=== The problem ===
Return all lines in the material below that contain "column".

=== Data to use ===

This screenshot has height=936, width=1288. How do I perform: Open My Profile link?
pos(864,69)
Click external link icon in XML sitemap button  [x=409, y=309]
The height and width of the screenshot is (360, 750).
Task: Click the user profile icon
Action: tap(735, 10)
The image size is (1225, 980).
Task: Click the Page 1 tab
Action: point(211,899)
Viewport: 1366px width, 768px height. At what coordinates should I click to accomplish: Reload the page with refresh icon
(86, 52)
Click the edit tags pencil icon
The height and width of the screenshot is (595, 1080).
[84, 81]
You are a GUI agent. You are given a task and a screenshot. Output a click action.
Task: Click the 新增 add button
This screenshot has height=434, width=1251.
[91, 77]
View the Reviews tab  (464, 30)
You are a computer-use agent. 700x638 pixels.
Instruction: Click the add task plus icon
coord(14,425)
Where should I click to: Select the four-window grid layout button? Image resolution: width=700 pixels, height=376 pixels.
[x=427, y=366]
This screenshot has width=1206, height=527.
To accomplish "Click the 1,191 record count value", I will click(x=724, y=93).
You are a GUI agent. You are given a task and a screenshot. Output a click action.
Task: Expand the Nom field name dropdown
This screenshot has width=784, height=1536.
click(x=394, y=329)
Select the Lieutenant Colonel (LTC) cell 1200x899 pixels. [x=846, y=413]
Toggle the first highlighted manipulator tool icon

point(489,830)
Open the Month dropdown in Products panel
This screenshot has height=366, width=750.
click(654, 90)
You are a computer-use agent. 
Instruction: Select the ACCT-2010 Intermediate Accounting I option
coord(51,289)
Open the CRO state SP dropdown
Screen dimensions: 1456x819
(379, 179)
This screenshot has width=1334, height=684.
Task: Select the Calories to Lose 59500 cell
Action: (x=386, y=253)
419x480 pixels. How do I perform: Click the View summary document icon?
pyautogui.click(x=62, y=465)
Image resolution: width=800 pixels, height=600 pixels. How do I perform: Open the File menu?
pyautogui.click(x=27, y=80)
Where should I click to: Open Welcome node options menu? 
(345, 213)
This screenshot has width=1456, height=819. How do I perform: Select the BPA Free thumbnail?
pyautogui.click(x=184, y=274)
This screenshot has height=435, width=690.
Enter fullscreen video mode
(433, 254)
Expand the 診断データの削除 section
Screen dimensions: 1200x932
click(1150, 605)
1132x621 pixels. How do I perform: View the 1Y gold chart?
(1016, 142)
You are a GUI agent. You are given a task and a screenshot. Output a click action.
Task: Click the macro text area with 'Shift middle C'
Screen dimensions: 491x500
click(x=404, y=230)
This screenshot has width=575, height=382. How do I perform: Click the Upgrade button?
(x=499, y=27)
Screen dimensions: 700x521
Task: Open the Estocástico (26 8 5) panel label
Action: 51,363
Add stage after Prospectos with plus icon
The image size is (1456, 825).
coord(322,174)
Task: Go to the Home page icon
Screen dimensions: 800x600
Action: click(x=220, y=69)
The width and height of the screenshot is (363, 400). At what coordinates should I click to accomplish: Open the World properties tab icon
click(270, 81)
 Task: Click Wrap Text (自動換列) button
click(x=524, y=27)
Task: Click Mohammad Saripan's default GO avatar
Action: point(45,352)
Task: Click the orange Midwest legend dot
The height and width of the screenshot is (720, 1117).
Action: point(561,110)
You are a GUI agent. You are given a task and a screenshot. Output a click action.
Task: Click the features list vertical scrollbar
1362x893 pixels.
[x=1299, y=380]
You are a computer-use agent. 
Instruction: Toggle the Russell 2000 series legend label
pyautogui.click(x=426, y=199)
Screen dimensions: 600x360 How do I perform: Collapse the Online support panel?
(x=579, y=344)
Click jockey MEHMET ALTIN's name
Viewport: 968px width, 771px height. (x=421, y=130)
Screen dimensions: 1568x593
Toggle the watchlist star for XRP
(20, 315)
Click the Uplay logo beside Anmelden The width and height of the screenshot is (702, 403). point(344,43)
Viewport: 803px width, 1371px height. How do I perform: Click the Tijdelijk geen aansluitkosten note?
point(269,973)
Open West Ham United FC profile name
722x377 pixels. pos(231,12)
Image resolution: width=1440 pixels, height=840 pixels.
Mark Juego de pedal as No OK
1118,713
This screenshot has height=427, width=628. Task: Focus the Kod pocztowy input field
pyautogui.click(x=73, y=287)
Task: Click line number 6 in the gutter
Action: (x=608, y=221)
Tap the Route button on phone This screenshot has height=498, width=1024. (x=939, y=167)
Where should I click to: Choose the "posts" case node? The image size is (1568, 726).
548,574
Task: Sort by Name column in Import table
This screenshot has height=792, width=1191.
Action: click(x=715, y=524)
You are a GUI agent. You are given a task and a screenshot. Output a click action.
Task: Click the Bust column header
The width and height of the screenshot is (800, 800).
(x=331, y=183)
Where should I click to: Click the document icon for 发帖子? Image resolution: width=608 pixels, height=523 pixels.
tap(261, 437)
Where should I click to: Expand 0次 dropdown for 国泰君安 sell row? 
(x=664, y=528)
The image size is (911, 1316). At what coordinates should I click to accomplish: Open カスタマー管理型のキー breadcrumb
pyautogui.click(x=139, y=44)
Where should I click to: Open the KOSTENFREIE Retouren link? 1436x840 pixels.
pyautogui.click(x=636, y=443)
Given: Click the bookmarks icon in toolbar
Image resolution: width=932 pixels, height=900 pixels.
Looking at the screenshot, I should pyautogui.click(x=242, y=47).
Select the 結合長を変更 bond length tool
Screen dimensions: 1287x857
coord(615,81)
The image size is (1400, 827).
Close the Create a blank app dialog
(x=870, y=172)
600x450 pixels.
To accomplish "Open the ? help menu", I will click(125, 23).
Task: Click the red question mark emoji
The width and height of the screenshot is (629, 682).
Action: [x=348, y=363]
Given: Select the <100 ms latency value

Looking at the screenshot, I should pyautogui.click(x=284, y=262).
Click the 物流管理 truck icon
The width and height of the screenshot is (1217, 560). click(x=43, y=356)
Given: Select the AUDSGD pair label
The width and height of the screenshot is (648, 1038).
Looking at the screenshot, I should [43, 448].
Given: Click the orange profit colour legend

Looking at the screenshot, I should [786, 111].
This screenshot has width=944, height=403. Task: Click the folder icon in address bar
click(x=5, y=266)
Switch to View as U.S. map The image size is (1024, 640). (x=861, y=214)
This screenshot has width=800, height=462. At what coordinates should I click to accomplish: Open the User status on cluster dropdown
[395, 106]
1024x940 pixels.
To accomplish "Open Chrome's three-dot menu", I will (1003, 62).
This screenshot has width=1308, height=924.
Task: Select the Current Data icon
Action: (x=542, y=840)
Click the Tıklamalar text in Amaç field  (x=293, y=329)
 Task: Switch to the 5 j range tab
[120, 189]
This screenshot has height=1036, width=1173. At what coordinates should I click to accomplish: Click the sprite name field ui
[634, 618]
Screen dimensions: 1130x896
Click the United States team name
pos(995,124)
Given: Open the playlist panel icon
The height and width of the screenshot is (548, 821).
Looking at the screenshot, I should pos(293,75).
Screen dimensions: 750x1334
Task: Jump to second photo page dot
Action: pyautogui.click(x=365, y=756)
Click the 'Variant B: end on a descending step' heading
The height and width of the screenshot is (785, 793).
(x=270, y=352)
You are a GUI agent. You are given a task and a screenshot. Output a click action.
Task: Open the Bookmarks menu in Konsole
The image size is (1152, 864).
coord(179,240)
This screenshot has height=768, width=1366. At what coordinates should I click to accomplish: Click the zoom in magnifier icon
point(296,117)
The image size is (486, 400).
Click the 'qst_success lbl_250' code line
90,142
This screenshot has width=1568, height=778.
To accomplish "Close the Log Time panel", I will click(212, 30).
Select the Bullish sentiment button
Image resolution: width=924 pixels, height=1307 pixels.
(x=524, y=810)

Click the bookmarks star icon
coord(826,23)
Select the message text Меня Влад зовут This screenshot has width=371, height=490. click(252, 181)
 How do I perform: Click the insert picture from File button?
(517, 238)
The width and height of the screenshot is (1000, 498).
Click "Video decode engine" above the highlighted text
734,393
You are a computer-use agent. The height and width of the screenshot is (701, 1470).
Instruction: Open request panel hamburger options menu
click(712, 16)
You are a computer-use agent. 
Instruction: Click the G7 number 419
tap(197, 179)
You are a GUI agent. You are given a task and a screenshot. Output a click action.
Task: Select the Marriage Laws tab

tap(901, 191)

=== Result ===
Task: Sort by Name column in Import table
Task: Click the Bust column header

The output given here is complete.